Do yourself a favor tonight and spend some time watching a child’s game, played by men, who have the ability to inspire children on so many different levels.

Tonight’s Major League Baseball All-Star Game will feature some of the game’s best players. It also can feature some of the game’s — or business’, if you will — best people giving back to their community, regardless of which team or town they happen to play with or on.

In the scheme of things, it’s a meaningless game. It doesn’t count in the standings; in matters of importance, it can’t even come close to day-to-day issues most of us deal with, such as health care, childcare or myriad other problems.

It’s just a game. Your favorite team is not going to fall behind in the race for the postseason if the American League or National League wins or loses.

It’s easy to see when professional athletes break the rules, not only of the game, but of society.

It’s also too easy to overlook when they do play the game right and do give back to the fans and the community.

During the regular season, winning for a professional athlete and organization is the brass ring.

Branch Rickey, the president of the old Brooklyn Dodgers, wanted to win, obviously. So, in 1945, he signed Major League Baseball’s first black player, Jackie Robinson.

While many consider Rickey’s decision a social one — to some extent, it was — it was also an astute business one. Rickey understood a winning team sold more tickets.

And sometimes, little things professional athletes give back to their communities are large.

Astros player — and a player in tonight’s All-Star Game — George Springer as a child stuttered. For many of us, that might seem like a small thing, but for Springer, it wasn’t.

“I was that kid that didn’t want to speak in class and tried to avoid certain situations,” Springer said three years ago when he became a spokesman for The Stuttering Association for the Young.

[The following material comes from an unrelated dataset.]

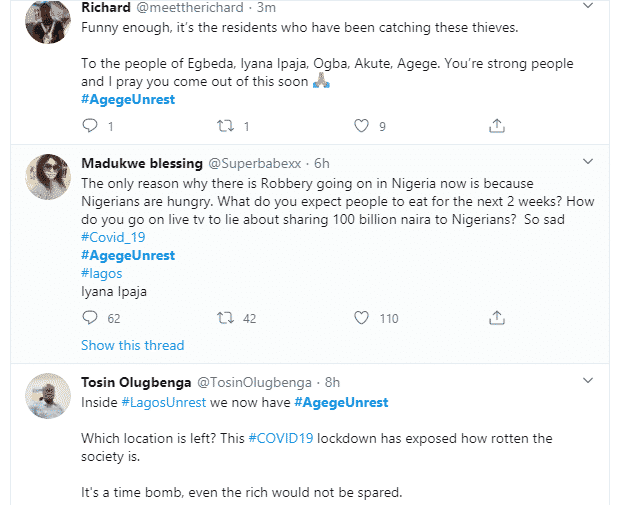Share Richard's tweet

[496, 126]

“But then, once I just accepted it, it actually changed my outlook on pretty much everything and made me a lot happier with myself. … Embrace it and don’t let it prevent you from doing the things that you want to do in life.”

So, Springer did a small, but large thing. He became a spokesman for young people.

Tonight is about men playing a child’s game, with all its best aspects, that children enjoy and adults should remember to enjoy.